膨大な情報量に支えられた『Fate/kaleid liner プリズマ☆イリヤ』
【みどころ】
・人気シリーズのスピンアウト漫画が待望のアニメ化
・戦いあり、友情あり、ドタバタあり、シリアスありの正統派(?)魔法少女コメディ
・膨大な『Fate』世界の情報量をコンパクトに凝縮
2013年夏からアニメ放送が発表された魔法少女モノのニューフェイス。世界観やキャラクターのベースになるのは10年以上も人気を誇るビジュアルノベルゲーム『Fate/stay night』で、そういう意味では非常に歴史あるコンテンツの一部と言えるかもしれない。コミックスは全2巻でひとまず完結し、現在は『プリズマ☆イリヤ ツヴァイ!』→『プリズマ☆イリヤ ドライ!!』と3シリーズ目の連載に突入している。

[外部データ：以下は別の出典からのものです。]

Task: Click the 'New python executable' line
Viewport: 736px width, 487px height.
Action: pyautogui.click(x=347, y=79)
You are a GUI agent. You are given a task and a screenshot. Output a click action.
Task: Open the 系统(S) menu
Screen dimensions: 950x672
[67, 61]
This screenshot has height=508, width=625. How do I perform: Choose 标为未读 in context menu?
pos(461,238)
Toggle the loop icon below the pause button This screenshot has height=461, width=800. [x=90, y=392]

初期のストーリーはこれまた定番というか鉄板。日本の学校に通う平凡な小学生の(こればっかりだな)イリヤスフィールが、いきなり魔術師の戦いに遭遇。ひょんなきっかけから魔法のステッキで変身することになり、町で発生する異変と戦っていく。
先に紹介した2作品よりシリアス展開は控えめで、ギャグとコメディのドタバタ要素が多め。また、あざとさ満点の読者サービスシーンは『リリカルなのは』さえも上回っている。その一方で戦闘シーン描写にも手抜きはなく、『Fate』シリーズの設定をうまく生かした描写がなされている。
スピンアウト元の『Fate/stay night』は、魔術が人知れず存在する現代で、どんな願いも叶えるという“聖杯”をめぐり、魔術師たちが魔力と策謀を尽くして戦うストーリー。特徴的なのが、ヘラクレスやアーサー王といった伝説の英雄を使い魔(英霊=サーヴァント)として召喚し、その力を借りながら戦っていくという聖杯争奪戦のルール。いわば『ジョジョ』のスタンドが、もっと具体的な自我をもったようなものと考えればいい。

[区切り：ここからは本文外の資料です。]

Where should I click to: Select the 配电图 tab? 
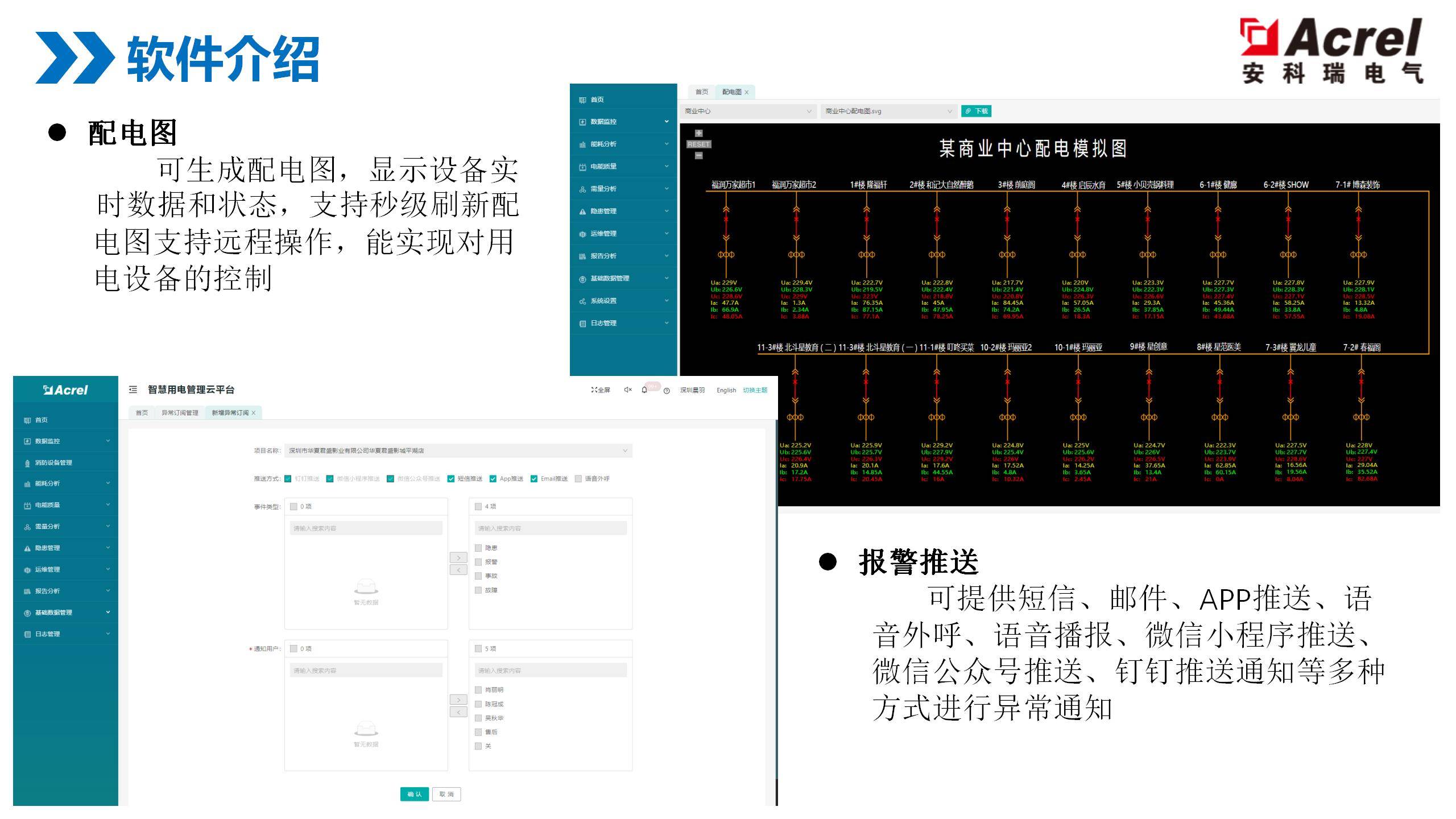pos(731,92)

スピンアウトとなる『プリズマ☆イリヤ』では、このサーヴァントシステムをカードバトル方式にアレンジ。カードから必要に応じて英霊たちの能力を引き出したり、ときには魔術師自身に憑依させて“英霊そのもの”として戦うことも可能。魔術・肉弾戦・切り札となる英霊カードをあわせた見応えあるバトルが展開される。ゆるゆるな日常シーンと派手な戦闘シーンとのギャップがたまらなく楽しい。

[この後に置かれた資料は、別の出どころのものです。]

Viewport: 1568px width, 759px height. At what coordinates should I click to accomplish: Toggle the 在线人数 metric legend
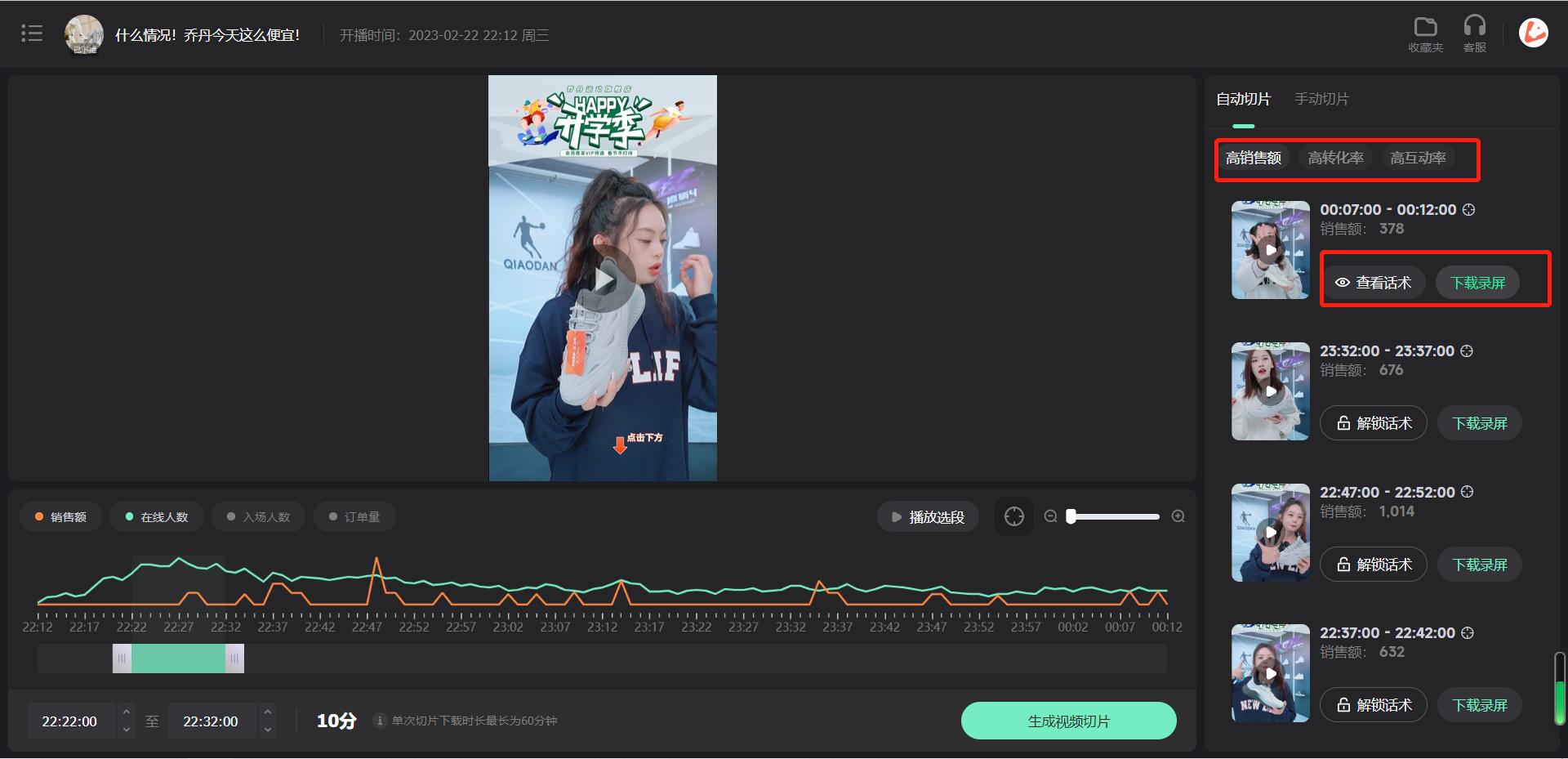point(156,516)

スピンアウト作品の常として長所であり短所でもあるのが、原典となる『Fate/stay night』の設定を多量に使っている点。もともと『Fate』は原作者・奈須きのこ氏が膨大な量の設定を作りこんでおり、『プリズマ☆イリヤ』もその設定を引き継いでいる。だからこそ短いエピソードだけでもギュッと凝縮された展開が楽しめるわけだが、原典のゲームを知らない読者にとって親切とはいいがたい。アニメ版でそのあたりをどうアレンジするか、制作者の手腕に期待したい。